_EXERCISE REQUIREMENTS_.
Please report, as a single number, how many lines in the entries include the string "options".

(Dataset entries)
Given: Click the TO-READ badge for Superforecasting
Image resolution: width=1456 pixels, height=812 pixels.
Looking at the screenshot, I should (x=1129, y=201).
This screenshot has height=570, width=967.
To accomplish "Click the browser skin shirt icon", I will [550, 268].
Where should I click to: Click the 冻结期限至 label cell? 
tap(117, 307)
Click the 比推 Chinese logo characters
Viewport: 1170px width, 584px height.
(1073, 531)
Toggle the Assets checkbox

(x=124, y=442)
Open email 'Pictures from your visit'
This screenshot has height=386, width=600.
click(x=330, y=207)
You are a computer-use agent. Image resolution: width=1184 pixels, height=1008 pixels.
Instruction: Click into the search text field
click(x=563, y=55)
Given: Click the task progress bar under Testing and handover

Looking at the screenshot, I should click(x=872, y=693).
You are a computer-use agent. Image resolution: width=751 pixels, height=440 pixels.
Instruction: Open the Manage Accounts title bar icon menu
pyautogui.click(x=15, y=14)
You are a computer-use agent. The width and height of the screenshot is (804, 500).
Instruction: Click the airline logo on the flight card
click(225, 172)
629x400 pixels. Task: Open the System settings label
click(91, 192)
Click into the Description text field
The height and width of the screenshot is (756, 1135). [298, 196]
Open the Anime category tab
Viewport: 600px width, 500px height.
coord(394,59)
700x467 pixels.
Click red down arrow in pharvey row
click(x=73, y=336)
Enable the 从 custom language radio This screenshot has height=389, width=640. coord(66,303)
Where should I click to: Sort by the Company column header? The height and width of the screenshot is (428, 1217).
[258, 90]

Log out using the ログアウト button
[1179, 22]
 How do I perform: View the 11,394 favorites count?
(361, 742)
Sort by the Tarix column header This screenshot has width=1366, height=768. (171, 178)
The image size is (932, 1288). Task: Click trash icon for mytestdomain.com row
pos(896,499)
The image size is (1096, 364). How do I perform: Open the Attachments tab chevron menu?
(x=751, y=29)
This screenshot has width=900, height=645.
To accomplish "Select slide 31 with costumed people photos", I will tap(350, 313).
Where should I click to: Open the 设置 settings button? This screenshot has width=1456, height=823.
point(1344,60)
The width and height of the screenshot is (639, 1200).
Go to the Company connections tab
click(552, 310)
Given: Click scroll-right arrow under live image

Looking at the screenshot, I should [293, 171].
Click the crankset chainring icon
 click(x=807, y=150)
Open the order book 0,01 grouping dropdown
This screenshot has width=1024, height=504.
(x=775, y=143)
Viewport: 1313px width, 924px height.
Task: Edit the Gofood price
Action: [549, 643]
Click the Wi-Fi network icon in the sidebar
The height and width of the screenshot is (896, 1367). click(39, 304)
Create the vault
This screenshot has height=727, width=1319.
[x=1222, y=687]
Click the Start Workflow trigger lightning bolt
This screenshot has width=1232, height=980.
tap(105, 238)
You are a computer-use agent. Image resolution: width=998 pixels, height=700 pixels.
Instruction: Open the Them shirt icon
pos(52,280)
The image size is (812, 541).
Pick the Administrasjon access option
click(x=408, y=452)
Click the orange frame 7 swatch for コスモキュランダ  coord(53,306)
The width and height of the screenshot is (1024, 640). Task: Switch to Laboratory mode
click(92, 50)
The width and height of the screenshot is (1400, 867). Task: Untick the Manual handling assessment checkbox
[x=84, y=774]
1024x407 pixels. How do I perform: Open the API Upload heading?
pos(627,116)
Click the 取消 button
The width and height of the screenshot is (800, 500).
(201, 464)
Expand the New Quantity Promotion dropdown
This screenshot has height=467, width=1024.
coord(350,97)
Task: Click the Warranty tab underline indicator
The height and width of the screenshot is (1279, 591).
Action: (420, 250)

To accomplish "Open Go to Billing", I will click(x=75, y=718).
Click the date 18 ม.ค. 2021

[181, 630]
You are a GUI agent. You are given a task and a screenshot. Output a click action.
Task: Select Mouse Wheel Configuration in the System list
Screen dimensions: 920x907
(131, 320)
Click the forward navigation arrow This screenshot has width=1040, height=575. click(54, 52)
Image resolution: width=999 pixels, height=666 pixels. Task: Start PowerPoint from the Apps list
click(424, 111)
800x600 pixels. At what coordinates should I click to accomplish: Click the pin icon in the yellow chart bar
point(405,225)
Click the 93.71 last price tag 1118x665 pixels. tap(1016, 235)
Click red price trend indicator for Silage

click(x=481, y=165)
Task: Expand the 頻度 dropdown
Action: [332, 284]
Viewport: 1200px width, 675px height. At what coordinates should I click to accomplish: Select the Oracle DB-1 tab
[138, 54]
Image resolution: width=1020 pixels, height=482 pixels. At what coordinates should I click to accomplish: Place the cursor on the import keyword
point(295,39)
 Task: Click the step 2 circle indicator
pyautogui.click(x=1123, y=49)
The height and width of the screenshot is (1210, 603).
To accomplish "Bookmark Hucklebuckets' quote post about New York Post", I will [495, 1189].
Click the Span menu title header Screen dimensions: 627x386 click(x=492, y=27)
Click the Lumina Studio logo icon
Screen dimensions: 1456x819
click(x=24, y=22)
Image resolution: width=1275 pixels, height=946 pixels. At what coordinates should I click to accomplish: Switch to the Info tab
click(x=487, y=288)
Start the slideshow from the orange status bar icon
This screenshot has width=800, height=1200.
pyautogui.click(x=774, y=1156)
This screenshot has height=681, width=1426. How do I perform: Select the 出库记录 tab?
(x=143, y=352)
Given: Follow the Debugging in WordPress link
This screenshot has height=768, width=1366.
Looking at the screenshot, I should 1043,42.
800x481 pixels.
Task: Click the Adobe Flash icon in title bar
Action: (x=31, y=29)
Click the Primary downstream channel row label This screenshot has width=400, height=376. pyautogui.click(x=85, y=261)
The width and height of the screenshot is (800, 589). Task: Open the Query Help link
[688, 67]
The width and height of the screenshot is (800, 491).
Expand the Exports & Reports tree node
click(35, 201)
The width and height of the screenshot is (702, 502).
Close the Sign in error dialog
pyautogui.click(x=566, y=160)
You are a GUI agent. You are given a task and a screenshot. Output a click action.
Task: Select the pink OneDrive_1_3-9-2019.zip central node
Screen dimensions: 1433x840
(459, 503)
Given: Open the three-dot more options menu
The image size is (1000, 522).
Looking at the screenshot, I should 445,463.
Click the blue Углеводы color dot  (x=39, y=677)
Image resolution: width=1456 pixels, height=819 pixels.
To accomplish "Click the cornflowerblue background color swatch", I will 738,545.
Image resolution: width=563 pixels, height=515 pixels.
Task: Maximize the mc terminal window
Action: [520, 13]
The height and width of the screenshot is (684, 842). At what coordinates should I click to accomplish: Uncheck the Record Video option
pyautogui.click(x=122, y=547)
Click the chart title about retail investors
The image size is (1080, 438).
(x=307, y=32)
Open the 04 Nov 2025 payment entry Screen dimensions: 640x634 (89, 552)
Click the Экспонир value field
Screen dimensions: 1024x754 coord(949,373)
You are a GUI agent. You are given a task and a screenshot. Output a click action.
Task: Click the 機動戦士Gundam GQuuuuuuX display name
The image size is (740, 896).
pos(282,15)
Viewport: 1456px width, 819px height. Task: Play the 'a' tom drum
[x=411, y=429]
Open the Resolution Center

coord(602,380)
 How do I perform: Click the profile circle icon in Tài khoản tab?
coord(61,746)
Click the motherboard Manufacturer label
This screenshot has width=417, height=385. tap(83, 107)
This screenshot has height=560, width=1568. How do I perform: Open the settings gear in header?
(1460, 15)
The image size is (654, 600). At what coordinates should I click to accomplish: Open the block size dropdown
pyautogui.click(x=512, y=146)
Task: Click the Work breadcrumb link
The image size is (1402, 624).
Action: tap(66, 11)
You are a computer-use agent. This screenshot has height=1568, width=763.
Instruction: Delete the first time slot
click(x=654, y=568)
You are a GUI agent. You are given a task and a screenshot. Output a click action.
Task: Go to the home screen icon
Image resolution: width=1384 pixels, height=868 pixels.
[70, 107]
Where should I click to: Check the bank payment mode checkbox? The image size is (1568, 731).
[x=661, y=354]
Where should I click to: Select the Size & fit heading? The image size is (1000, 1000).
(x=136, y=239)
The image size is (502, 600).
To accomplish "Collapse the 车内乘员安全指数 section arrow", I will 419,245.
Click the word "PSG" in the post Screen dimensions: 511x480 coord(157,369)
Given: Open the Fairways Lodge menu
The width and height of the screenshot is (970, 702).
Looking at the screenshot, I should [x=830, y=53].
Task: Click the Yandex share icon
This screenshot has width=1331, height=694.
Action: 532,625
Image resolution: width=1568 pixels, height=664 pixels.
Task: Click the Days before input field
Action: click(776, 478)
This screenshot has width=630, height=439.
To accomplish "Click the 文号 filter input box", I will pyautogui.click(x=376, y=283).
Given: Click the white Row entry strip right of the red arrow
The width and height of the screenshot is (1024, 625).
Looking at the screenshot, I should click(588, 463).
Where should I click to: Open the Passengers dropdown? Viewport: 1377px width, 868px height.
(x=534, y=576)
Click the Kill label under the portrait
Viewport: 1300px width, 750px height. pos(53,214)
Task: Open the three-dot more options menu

_TASK ANSWER_.
2